→ **What the exercise asks**
Answer these questions about the Sarajevo travel passage:
1. At what time did the free tour start, and how long was it?
2. How old was the guide Adnan during the siege of the city?
3. How many governments does the passage say are in charge in Bosnia?

→ **Given passage**
● ● ●

I wandered through the markets and down to the immaculate City Hall that the Austro-Hungarians built in Moorish style. This was Franz Ferdinand's last stop before he and his wife headed down their ill-fated route. I followed that route down the river past the old stone bridges that connected the banks.

I crossed the Latin Bridge and stopped at the point where Princip found his mark. I just stared at the spot and sadly shook my head at what could have been.

I wandered back through the markets, trying to find a scarf. Unfortunately, all I can find are Sarejevo football clubs that I fear would get me stabbed in Belgrade. Interestingly, all over there are Brazilian flags and Brazil-Bosnia scarves. Bosnia is in the World Cup, and Brazil's green and yellow banner is quite common. Of course, this has me wondering what kind of public diplomacy Brazil is doing to countries in the World Cup. This is such an incredible departure point for public diplomacy, and Brazil could have a field day doing cultural diplomacy and gastrodiplomacy in countries that will play in the World Cup. I'm sure Bosnia would absolutely love Brazilian rodizio- the skewers of grilled meats, and enjoy dancing to the samba beat. I feel an op-ed coming on...

I sat out in the market drinking turkish coffee to stave off the jetlag, and hopped on a free 1.5 hour tour at 4:30pm. Our guide Adnan toured us through the old Ottoman quarter as he explained how the Ottomans had built the first real incarnation of the city. We passed through mosques, markets and covered bazaars. I sipped from a fountain whose waters held legend that anyone who drinks from them will surely return; I shall.
On the tour, we learned of how Sarajevo was called the “Jerusalem of Europe” for all its different faiths and skyline of minarets, cupolas and church spires. We stopped at the old Sephardic Synagogue, and learned about Sarajevo's role as haven for Jews fleeing the Spanish Inquisition to find refuge in Ottoman lands.

We walked down the main drag, and stopped at the meeting point of the city. One one side stood the Ottoman district; on the other it was Austrian. We crossed into Central European pastels and rococo flair as we visited a Croat Catholic church holding mass in Croatian and Latin. And then on to the Serbian Orthodox church with its iconography.

We spoke of the siege of the city. I asked Adnan what he remembered from the time. He was only 6 then, but he remembered the trials of finding water and the disappearance of his uncle. Parts of the city still bear the pockmarks of those days.

Today Bosnia is quiet and holding together in complexity. There are literally 3 presidents, one Serb, one Croat and one Bosniak. There are 14 governments in charge from federal to different cantons. It is quite complex and quiet here, but not always as there was protests recently against the corruption taking place.

The tour ended at the eternal flame marker for those who perished in the fight to liberate Yugoslavia during WWII.

● ● ●

Items in a dataset:
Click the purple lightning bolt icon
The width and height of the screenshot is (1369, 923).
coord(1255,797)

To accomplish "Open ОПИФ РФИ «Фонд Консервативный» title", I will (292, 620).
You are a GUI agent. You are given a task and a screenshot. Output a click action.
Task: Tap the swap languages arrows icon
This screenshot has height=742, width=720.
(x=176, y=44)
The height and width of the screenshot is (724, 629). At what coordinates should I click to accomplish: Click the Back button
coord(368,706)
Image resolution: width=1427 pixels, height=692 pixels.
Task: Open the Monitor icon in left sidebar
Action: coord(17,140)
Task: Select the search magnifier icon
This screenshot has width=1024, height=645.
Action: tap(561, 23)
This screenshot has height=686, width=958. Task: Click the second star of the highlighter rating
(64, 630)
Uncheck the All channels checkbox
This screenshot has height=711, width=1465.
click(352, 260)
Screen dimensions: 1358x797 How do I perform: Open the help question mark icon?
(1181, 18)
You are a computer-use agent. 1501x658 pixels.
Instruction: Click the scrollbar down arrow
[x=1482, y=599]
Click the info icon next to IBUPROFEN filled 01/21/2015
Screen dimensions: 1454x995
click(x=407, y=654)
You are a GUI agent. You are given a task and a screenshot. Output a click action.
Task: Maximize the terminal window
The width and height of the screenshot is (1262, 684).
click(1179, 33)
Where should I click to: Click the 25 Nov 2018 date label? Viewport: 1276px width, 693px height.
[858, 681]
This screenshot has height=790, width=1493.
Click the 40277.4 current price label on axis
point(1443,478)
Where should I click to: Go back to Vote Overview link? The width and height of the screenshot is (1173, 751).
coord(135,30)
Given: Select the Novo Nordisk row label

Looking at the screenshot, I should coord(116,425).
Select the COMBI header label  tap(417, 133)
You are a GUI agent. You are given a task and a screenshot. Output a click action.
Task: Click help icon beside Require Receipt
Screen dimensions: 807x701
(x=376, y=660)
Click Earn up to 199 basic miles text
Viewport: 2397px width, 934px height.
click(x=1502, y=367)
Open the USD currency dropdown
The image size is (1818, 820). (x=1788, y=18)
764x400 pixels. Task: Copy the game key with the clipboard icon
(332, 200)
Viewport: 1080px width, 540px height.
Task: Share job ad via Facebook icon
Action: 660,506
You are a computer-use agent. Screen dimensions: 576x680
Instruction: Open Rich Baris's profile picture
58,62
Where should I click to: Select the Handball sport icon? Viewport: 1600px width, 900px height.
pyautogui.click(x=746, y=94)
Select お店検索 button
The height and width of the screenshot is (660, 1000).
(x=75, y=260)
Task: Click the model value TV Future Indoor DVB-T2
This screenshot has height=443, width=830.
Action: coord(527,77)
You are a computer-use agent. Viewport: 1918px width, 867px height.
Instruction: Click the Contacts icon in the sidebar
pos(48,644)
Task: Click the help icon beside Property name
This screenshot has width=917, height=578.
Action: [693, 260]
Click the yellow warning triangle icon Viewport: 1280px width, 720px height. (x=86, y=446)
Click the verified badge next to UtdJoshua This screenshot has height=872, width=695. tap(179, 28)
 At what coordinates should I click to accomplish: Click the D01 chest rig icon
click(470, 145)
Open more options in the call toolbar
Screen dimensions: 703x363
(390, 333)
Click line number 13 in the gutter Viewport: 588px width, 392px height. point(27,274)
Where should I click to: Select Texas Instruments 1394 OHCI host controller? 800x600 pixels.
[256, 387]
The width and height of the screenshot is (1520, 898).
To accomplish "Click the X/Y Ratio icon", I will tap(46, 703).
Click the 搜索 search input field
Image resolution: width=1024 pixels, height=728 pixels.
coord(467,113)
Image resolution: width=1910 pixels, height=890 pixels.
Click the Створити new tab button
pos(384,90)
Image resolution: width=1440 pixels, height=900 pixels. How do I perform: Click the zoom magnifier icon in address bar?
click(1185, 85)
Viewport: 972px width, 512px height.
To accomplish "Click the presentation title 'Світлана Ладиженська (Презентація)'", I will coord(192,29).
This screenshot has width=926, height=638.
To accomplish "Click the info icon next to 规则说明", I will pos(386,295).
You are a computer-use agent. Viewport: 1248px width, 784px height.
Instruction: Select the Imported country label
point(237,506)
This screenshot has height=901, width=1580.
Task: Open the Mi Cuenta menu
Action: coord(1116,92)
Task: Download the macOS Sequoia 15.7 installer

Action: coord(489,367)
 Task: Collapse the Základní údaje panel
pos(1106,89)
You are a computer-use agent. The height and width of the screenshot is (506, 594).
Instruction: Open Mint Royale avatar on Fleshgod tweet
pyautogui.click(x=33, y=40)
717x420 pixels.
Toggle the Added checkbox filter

● ● ●

→ **Exercise result**
1. It started at 4:30pm and lasted 1.5 hours.
2. He was 6.
3. 14.